A Los Angeles federal judge issued a temporary restraining order blocking enforcement of part of President Donald Trump’s immigration and refugee ban. This order may be the most sweeping order yet against Trump’s executive action.
U.S. District Judge Andre Birotte Jr. ordered the federal government late Tuesday to allow the 28 Yemeni-American plaintiffs in the new lawsuit to be granted entry to the United States on the grounds that they obtained valid visas overseas and were unlawfully blocked from entering the United States.
Unlike the previous federal court orders that appeared to focus on mandating the release of detained travelers who already arrived at U.S. airports, Birotte’s order requires federal officials to allow persons from the seven banned countries to come to the United States even though they are still overseas, so long as they have valid U.S. immigration visas.
Birotte, the former U.S. Attorney for the Central District of California in Los Angeles, is the sixth federal judge to issue an order freezing part of Trump’s travel ban. This new case is Mohammed v. United States.
Birotte’s order was broadly worded and not restricting to helping the plaintiffs.
Not only did Birotte block federal officials “from … removing, detaining, or blocking the entry of Plaintiffs,” but the judge also froze the removal, detention and blocking the entry of “any other person from Iran, Iraq, Libya, Somalia, Sudan, Syria and Yemen with a valid immigrant visa.”

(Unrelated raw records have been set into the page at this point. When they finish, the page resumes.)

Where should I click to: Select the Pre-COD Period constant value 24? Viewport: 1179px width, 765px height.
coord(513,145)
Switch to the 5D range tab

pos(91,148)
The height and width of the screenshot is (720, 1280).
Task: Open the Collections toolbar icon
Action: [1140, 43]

Judge Birotte also ordered the federal government “to IMMEDIATELY inform all relevant airport, airline, and other authorities at Los Angeles International Airport and International Airport in Djibouti that [the Yemeni] Plaintiffs are permitted to travel to the United States on their valid immigrant visas.”
The lawsuit and related filings were filed Tuesday under seal. The plaintiffs are 28 Yemeni-Americans, including United States citizens living here and family members who remained behind in Yemen but had received immigrant visas to come to the U.S., according to a newspaper report.
Before Birotte issued his order, judges in Los Angeles, Brooklyn, Boston, Seattle and Alexandria, Virginia issued different temporary injunctions restraining federal enforcement of parts of Trump’s travel ban last weekend, although the other orders dealt with immigrants who had already arrived in the United States, not those stranded overseas.
Trump’s executive order blocks citizens from Iran, Iraq, Libya, Somalia, Sudan, Syria and Yemen from coming to the U.S. for at least 90 days, bans refugees for 120 days, and bans Syrian refugees indefinitely. No new travel or immigration visas are being given to people from these countries.
When the refugee ban is lifted, Trump’s order says that the United States will give preference to minority religions in the seven Muslim-majority countries, and Trump told the Christian Broadcasting Network that his executive order would give priority to Christians. “So we are going to help them,” he said of Christians in the Middle East.
Judge Birotte’s order did not order the federal government to issue new immigration visas, but requires the government to honor “valid immigration visas” issued before Trump’s executive order. The order does not apply to refugees or those with tourist visas.
Under Birotte’s order, government officials apparently can no longer instruct airlines and border officials outside the United States to block immigrants from the seven countries from boarding airplanes to the United States even though those immigrants had obtained valid visas before Trump’s order.
In the Los Angeles lawsuit, the Yemeni families argued Trump’s order violates their right to due process, unlawfully targets Muslims based on their religion in violation of the First Amendment, among other constitutional arguments.
The plaintiffs had left war-torn Yemen and obtained their U.S. immigration visas in the nearby country of Djibouti, Africa, after completing the U.S.’s vetting process and before Trump issued his executive order, but were blocked from leaving Africa.
Birotte instructed government attorneys to file written arguments defending the executive order and both sides to appear at a Feb. 10 hearing.